The adopter list already reported by the-decoder is broader than labs — AWS, Doosan Robotics, QIAGEN, Tecan, Universal Robots, Hugging Face and Raspberry Pi are said to be building support or testing the spec. Hugging Face showing up on that list is notable given it is reportedly being acquired by Nvidia, which would put MHS support inside the largest AI hardware company on the planet.

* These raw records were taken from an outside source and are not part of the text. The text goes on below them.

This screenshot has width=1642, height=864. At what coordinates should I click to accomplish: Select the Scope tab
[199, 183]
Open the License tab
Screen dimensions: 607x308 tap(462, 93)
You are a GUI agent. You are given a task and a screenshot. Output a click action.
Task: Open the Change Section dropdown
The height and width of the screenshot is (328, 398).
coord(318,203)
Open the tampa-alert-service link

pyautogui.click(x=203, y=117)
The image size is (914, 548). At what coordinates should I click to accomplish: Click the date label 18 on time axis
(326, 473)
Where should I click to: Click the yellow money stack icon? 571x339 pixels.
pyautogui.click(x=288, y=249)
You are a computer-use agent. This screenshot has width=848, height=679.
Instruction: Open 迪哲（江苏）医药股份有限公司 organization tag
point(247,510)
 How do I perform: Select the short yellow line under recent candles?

Timeline from MCP in 2024 to the Model Hardware Standard research preview
The same playbook, two years apart.

What happens next

Three things are worth watching.

Whether the driver ecosystem materializes. Somebody still has to write an MHS driver for each piece of hardware. The value proposition rests entirely on those drivers being written once and reused, which is a community-adoption problem rather than a technical one — the same problem MCP faced, and the same one that made shipping against a moving spec painful for early adopters like Figma.

Whether “model-agnostic” holds. Anthropic says MHS works with any agent harness through standard protocols and isn’t tied to Claude. That claim is easy to make during a preview and harder to keep once vendors optimize.

Whether the safety story survives contact with manufacturing. Every example Anthropic published came from a supervised research setting with expert scientists nearby. The company’s own framing is that MHS lets scientists and engineers specify how models should avoid using hardware in order to prevent mishaps — which is a meaningfully different product from an agent you point at a factory floor.

For now, access is limited to selected partners in science, robotics and manufacturing, and open-sourcing has no announced date. If you want to try Claude against your own equipment, the application route is Anthropic’s research-preview page.

Quick poll

Should AI agents be allowed to operate physical lab and factory equipment?

Anthropic's own tests found Claude misread a physical failure as a software bug until a human intervened.

FAQ

What is the Model Hardware Standard? A specification from Anthropic that gives AI agents one standardized way to discover, read from and control physical devices with a programmable interface — microscopes, liquid handlers, robotic arms, manufacturing machines and more.

How is MHS different from MCP? MCP standardizes how models reach software tools and data sources. MHS extends the same idea to physical hardware, and agents can actually reach MHS devices through MCP, a command line, or code files.

Is MHS available now? Only as a research preview for a selected group of labs and manufacturers. Anthropic says it intends to open-source the standard later but has not given a date.

Does MHS only work with Claude? Anthropic says it is model-agnostic and works with any agent harness via standard protocols. The published partner examples all used Claude.

What are the known limitations? Physical and spatial reasoning. Claude learns about the world through text and images, and in Genentech’s testing it repeatedly retried a failing step because it read a physical problem — foaming in a viscous liquid — as a software error until a human corrected it.